Naar boven ↑

Rechtspraak

Klacht van oa een mensenrechtenorganisatie, waarvan in 2016 een voorvrouw is vermoord.

De Organisatie strijdt tegen de aanleg van een stuwdam, die (mede) werd gefinancierd door een Nederlandse financiële instelling. Beklaagde treedt op voor deze instelling in een in Nederland aangespannen procedure. Klagers verwijten verweerder dat hij zich in de procedure grievend en onjuist heeft uitgelaten. Raad en hof gaan daar niet in mee. Zij oordelen dat verweerder informatie die mede afkomstig was van zijn cliënte heeft mogen gebruiken in de procedure, en daarbij dat hij er ook vanuit mocht gaan dat deze informatie juist was.

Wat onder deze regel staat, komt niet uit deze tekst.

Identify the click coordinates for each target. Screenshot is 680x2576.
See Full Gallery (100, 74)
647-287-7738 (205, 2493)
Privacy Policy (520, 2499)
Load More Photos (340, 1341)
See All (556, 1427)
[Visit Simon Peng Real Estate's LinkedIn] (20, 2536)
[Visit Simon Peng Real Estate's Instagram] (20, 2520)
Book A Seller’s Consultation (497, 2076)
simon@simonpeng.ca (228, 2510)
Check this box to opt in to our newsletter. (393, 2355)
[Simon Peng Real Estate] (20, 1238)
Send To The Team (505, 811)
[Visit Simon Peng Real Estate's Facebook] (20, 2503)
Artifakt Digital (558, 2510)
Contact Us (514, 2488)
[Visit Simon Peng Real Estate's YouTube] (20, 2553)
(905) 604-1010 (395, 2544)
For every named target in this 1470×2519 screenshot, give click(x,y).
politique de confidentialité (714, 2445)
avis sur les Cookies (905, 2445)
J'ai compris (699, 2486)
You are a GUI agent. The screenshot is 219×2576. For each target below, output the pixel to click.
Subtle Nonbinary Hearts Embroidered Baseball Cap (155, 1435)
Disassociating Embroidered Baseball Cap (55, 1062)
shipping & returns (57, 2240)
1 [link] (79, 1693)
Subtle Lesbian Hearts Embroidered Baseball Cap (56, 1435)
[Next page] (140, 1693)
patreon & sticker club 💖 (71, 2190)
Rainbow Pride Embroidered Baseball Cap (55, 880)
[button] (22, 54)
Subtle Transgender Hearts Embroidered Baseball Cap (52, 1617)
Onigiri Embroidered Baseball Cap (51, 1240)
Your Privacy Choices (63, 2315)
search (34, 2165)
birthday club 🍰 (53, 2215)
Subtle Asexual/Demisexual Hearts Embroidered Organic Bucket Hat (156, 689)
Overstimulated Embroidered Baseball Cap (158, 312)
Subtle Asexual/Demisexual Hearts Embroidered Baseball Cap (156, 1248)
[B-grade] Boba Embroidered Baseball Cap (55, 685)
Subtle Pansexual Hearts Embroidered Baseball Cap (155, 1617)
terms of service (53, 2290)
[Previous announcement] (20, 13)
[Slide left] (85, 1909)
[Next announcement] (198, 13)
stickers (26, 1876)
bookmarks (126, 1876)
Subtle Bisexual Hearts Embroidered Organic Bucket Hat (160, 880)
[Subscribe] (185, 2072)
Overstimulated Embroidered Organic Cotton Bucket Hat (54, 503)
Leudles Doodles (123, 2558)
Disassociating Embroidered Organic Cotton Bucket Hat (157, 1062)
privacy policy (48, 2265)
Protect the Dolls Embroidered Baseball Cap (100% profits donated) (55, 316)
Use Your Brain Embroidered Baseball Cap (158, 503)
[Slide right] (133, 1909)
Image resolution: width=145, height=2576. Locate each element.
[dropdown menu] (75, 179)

Hoewel voorstelbaar dat het uitermate pijnlijk is voor klagers dat zij in de procedure zijn geconfronteerd met beschuldigingen over de wijze waarop zij, althans sommige van hun medestanders, hun verzet tegen de stuwdam zouden hebben vormgegeven, van verweerder kan niet worden verwacht dat hij met één hand op de rug gebonden verweer voert. Er staan voor zijn cliënte, de financier, immers (ook) grote belangen op het spel in de civiele procedure. De tragische achtergrond van de kwestie ten spijt, de beklaagde advocaat kan in deze geen verwijt worden gemaakt.